[Rekordy do wskazywania opisanych obiektów]

'''

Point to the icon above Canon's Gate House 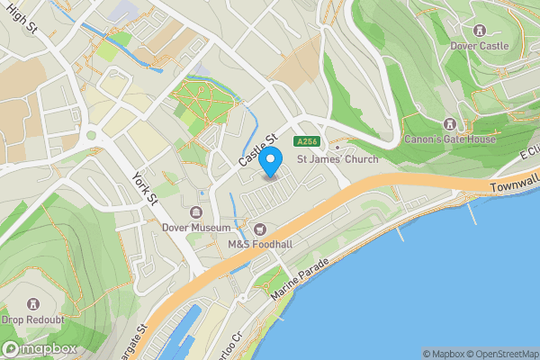(x=449, y=124)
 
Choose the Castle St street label (x=256, y=148)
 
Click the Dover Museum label (x=196, y=229)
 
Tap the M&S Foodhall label (x=260, y=244)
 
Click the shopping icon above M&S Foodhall (x=260, y=229)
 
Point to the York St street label (x=145, y=186)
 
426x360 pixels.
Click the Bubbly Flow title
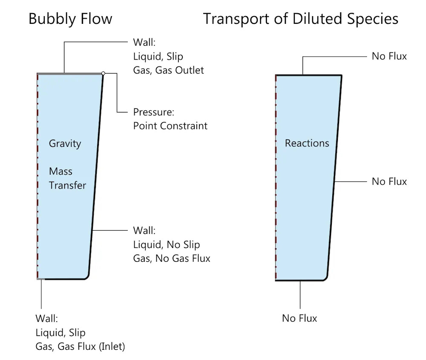tap(70, 19)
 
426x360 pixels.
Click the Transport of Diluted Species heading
tap(300, 19)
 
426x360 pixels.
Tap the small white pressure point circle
tap(103, 73)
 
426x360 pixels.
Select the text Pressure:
tap(154, 112)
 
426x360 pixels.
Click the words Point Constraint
tap(170, 126)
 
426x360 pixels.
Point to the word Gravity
tap(65, 143)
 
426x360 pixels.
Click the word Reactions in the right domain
tap(307, 143)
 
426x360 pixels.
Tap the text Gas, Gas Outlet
tap(168, 70)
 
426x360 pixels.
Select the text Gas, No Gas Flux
tap(172, 258)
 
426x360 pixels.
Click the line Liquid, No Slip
tap(166, 245)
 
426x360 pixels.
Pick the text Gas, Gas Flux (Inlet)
tap(80, 346)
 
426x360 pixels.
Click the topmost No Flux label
tap(389, 56)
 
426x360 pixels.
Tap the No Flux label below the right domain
tap(299, 318)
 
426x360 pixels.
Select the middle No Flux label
tap(389, 182)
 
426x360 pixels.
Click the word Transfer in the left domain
tap(67, 186)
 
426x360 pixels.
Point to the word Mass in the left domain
tap(60, 171)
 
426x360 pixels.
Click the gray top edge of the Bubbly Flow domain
tap(70, 74)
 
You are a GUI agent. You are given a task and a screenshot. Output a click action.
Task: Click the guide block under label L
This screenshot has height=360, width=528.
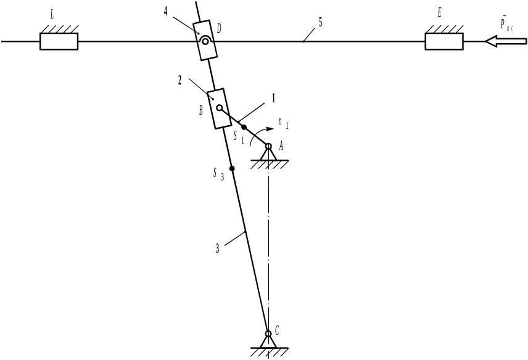click(x=59, y=41)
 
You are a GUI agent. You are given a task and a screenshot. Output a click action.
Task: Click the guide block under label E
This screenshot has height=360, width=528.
click(x=444, y=41)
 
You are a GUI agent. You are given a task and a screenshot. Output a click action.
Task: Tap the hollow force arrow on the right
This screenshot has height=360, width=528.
click(x=505, y=41)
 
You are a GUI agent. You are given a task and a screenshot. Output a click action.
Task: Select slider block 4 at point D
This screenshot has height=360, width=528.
click(x=204, y=40)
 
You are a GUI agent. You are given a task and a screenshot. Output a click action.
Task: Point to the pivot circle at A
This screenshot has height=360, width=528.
click(x=268, y=146)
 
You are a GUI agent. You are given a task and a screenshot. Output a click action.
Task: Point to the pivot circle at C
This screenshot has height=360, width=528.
click(x=268, y=333)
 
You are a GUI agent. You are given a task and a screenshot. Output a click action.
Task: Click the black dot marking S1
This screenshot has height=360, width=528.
click(x=244, y=127)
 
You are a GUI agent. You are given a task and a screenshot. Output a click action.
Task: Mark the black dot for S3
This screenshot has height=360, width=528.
click(x=232, y=168)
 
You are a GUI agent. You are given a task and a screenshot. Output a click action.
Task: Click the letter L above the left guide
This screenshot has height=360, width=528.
click(x=52, y=16)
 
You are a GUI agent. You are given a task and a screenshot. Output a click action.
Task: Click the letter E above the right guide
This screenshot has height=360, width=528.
click(x=439, y=14)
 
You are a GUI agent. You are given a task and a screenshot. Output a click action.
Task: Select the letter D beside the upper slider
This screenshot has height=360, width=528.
click(x=219, y=29)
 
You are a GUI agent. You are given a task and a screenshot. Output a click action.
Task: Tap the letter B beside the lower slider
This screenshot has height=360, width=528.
click(x=201, y=111)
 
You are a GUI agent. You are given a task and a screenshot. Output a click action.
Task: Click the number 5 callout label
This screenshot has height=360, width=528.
click(x=320, y=23)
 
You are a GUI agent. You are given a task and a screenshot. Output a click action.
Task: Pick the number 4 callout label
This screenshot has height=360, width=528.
click(x=166, y=12)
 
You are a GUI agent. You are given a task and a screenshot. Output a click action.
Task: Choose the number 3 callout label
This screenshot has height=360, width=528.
click(x=217, y=249)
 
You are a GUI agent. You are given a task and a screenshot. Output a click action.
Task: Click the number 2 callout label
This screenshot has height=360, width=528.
click(x=180, y=80)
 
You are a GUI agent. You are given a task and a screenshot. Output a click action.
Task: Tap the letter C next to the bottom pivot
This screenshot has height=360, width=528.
click(x=277, y=331)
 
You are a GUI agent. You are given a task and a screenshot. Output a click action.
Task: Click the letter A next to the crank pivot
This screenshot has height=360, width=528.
click(x=281, y=145)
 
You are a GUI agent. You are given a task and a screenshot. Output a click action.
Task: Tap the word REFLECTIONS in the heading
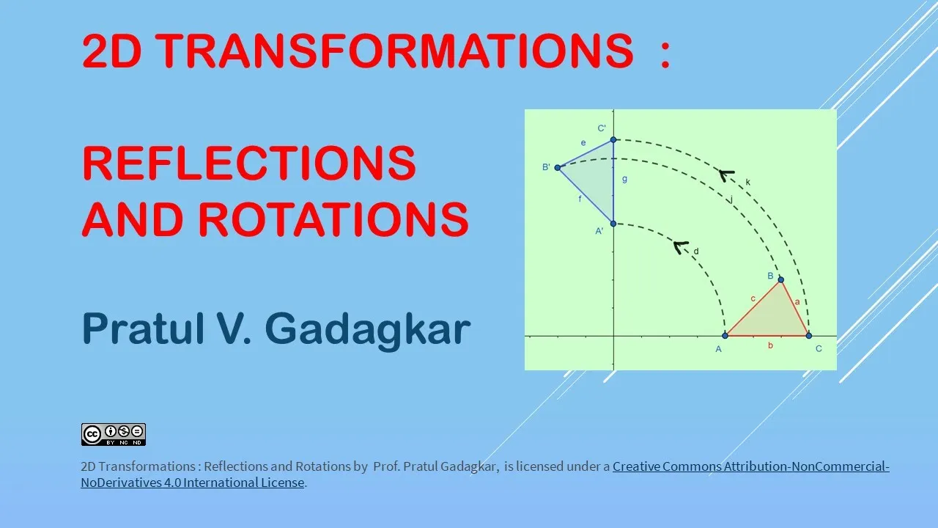(249, 163)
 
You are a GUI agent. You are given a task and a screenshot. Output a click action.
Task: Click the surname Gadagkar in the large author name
(368, 330)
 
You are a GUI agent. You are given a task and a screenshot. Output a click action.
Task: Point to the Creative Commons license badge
(114, 435)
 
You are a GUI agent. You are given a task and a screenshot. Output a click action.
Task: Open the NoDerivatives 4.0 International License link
(192, 483)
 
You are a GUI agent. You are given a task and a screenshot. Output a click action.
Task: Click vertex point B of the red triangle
(780, 279)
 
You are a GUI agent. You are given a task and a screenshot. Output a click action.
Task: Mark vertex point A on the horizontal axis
(725, 336)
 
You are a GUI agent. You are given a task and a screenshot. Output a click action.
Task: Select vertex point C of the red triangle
(808, 336)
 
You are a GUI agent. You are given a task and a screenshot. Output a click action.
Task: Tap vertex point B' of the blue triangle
(558, 168)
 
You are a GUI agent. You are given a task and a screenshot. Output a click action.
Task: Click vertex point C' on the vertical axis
(613, 139)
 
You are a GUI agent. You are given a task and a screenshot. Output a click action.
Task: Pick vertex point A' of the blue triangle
(613, 224)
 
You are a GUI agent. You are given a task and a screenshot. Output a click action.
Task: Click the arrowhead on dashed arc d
(680, 246)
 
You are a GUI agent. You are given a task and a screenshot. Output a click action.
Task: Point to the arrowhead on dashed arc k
(726, 175)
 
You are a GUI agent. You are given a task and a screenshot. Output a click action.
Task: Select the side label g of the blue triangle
(625, 180)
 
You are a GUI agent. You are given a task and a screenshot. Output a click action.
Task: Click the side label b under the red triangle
(770, 345)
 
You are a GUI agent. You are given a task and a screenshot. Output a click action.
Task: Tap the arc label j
(731, 199)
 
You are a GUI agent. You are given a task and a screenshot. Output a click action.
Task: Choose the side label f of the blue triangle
(580, 199)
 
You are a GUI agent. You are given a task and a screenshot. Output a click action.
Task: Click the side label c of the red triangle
(753, 298)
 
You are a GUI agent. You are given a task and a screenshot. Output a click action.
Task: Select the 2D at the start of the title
(111, 51)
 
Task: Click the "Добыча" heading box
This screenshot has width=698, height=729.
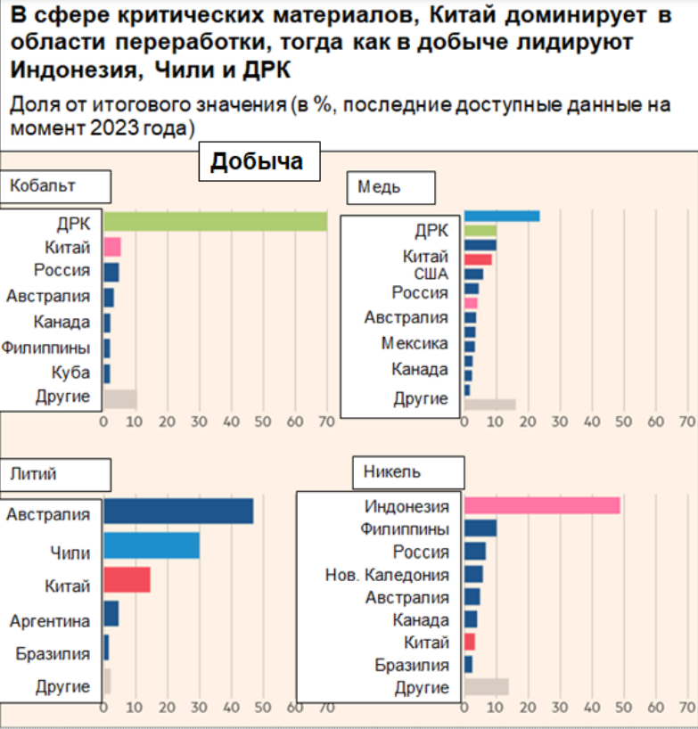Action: tap(257, 162)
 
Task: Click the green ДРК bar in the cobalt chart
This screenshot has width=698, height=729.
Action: tap(215, 222)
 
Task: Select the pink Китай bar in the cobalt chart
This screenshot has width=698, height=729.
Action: tap(112, 247)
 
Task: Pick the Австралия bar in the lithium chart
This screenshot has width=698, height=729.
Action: tap(178, 512)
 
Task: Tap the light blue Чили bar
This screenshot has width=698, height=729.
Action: tap(151, 545)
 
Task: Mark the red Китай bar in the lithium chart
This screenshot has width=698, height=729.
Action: tap(127, 580)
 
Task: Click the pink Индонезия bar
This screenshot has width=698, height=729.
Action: tap(542, 506)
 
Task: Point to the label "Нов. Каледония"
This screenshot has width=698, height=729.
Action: tap(387, 575)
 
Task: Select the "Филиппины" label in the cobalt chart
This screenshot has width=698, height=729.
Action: tap(46, 348)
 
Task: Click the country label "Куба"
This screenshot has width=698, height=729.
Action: tap(71, 373)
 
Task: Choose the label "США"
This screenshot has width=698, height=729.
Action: tap(431, 274)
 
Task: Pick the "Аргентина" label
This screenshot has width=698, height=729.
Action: tap(50, 620)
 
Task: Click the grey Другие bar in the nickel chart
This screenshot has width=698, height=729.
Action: tap(486, 686)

'''

• TWOJE ZADANIE
Ustal, w ilu wierszach rekordów występuje ciąg znaków „letter”, z uwzględnieniem wielkości liter. Podaj samą liczbę.

• WYNIK ĆWICZENIA
6